Intestinal Permeability and food intolerance has been associated with aching joints, fatigue, Irritable Bowel Syndrome (IBS), bloating, tiredness, constipation, diarrhea, cramping, eczema, headaches and migraines. Intestinal Permeability and food sensitivities especially play a major role in many inflammatory conditions such as arthritis and irritable bowel syndrome.

Bacteria, viruses, fungi (yeast) and parasites contribute to the total burden of the immune system and with the other factors involved contribute to the overall picture of what creates intestinal permeability. Chronic stealth infections can be present in the body for years and decades, evading detection from the immune system, and at the same time the immune system becomes weakened due to it constantly attempting to neutralize the toxins released by the infectious organisms. These biotoxins affect the body’s physiology and generally weaken the body, allowing other organisms to invade opportunistically over time.

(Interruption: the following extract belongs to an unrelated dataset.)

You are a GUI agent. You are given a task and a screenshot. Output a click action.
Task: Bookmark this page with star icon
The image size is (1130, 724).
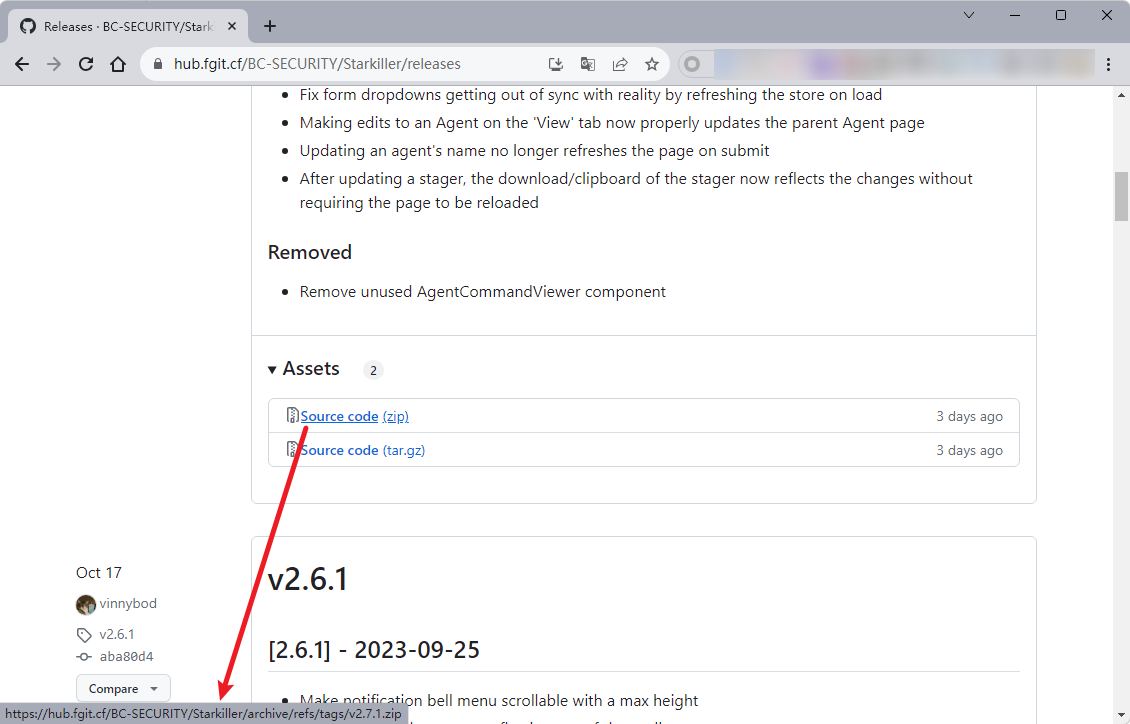pyautogui.click(x=652, y=64)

Your gut epithelial layer (the lining or outmost part of your gut) is the major barrier between you and the outside world. Its integrity is essential in the function of the immune system.  Many things can alter the integrity of the gut lining (barrier). The cells are held together by “tight junctions”. Triggers can break these tight junctions and make the gut more permeable to immunogens and allergens from our food and environment, which sets off cascades of immune and inflammatory responses contributing to poor health.

Dysbiotic (infectious or opportunistic) organisms, pesticides, alcohol, gluten, stress, NSAIDS such as aspirin and ibuprofen, are among the triggers that break tight junctions. (That right it’s not just gluten!). Diet plays a large role in what organisms are present in the gut. A Western diet feeds dysbiotic organisms that contribute to immune activation while healthy gut bacteria can stimulate anti-inflammatory responses to heal from disease.